Interface element items:
┏━━

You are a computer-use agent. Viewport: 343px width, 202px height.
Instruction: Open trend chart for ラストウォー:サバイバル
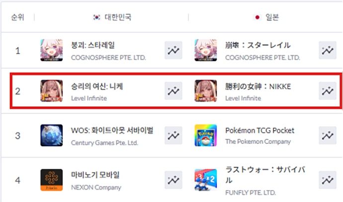pos(328,180)
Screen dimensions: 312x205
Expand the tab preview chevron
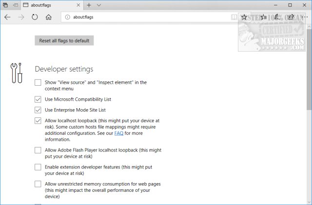[99, 5]
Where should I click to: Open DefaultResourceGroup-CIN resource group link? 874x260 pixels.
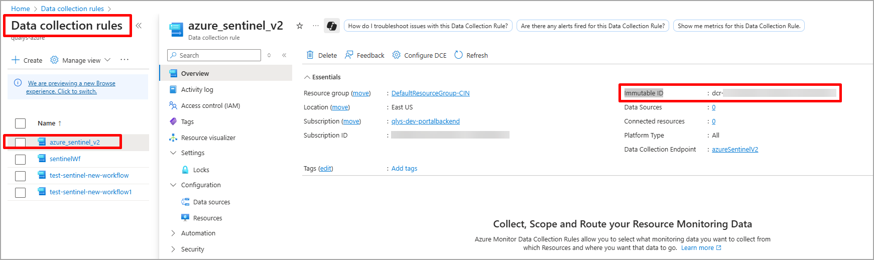point(430,93)
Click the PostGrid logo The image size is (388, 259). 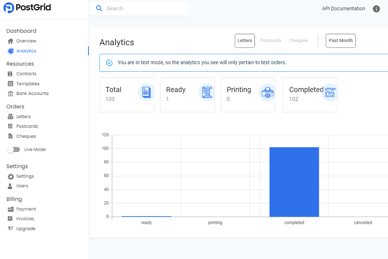(27, 8)
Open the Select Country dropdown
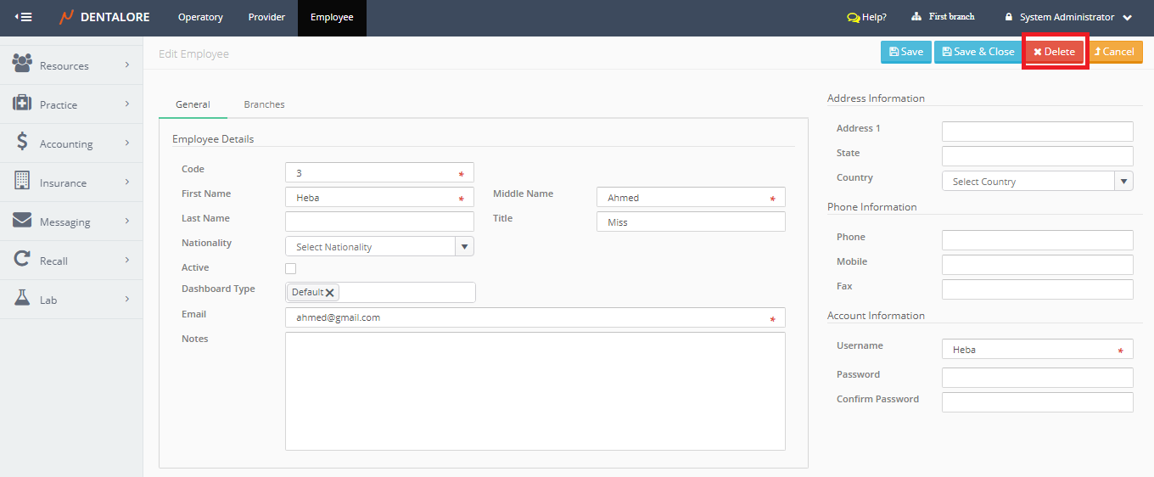Image resolution: width=1154 pixels, height=477 pixels. click(1123, 181)
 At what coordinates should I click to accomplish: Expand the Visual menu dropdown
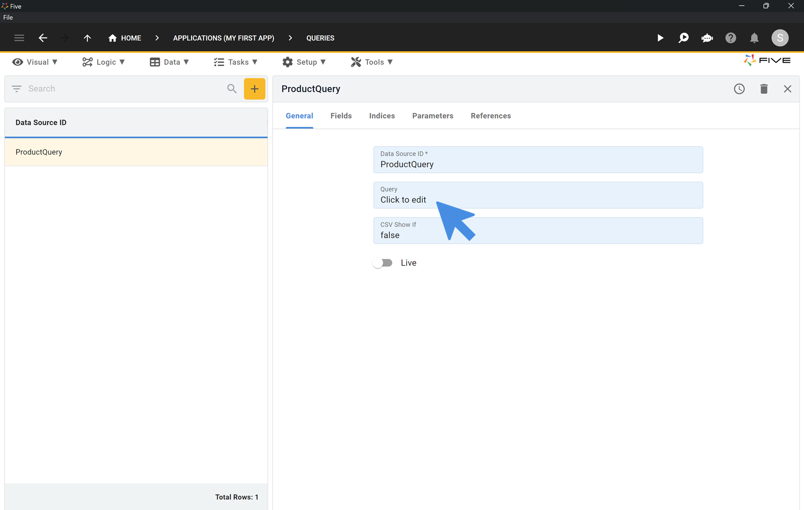point(35,62)
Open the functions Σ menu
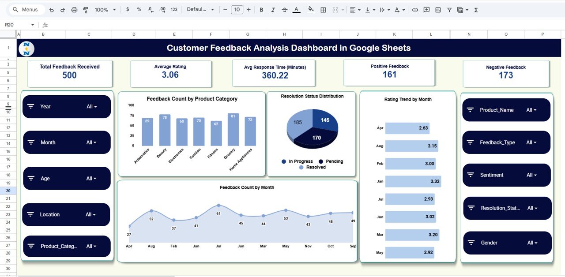The image size is (565, 277). coord(476,9)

┗━━

*Task prompt:* Please quote the lines starting at the one containing "Open the Select Country dropdown" and ending at the one containing "point(35,62)", both included, leaving the pictures out.

*Exercise solution:*
Open the Select Country dropdown
Image resolution: width=1154 pixels, height=477 pixels. click(1123, 181)
 At what coordinates should I click to accomplish: Expand the Visual menu dropdown
point(35,62)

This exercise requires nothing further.